Comme l’indique le Groupe de travail dans sa déclaration finale de 2006, d’importants progrès ont été réalisés. On est notamment parvenu à un consensus sur les principales variables qui déterminent le développement rural, la vision prospective du milieu rural sur vingt-cinq ans, les principes et approches qui doivent orienter la politique de développement rural intégré et les axes stratégiques d’action. D’un commun accord, on a considéré que ces éléments doivent être stratégiquement orientés vers l’obtention d’une pleine intégration citoyenne de la population rurale, supprimant les inégalités et les exclusions, notamment celles qui affectent surtout la population autochtone et les femmes. L’État doit assumer un rôle directeur et promoteur dans la mise en œuvre un nouveau modèle économique fondé sur l’accès équitable aux actifs afin de faire de la petite et moyenne entreprise rurale, paysanne et autochtone un acteur économique de premier plan.

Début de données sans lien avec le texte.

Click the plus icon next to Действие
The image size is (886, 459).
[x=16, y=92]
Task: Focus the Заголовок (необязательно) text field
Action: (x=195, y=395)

Parmi les principes de cette politique figurent le multiculturalisme, le plurilinguisme et l’interculturalité. Ses stratégies et lignes directrices s’articulent autour d’un axe culturel dont l’objectif est de «réduire la discrimination liée à l’origine culturelle, à l’origine ethnique, à l’âge ou au sexe dans les zones rurales du Guatemala.»

10. Politique publique pour la culture de la paix 2006 ‑ 2015

Parmi les lignes directrices de cette politique figure le respect de la diversité, qui inclut la non exclusion pour motifs ethniques. La cinquième ligne directrice de cette politique «Construction et développement de l’interculturalité» détaille les lignes directrices de 22 actions.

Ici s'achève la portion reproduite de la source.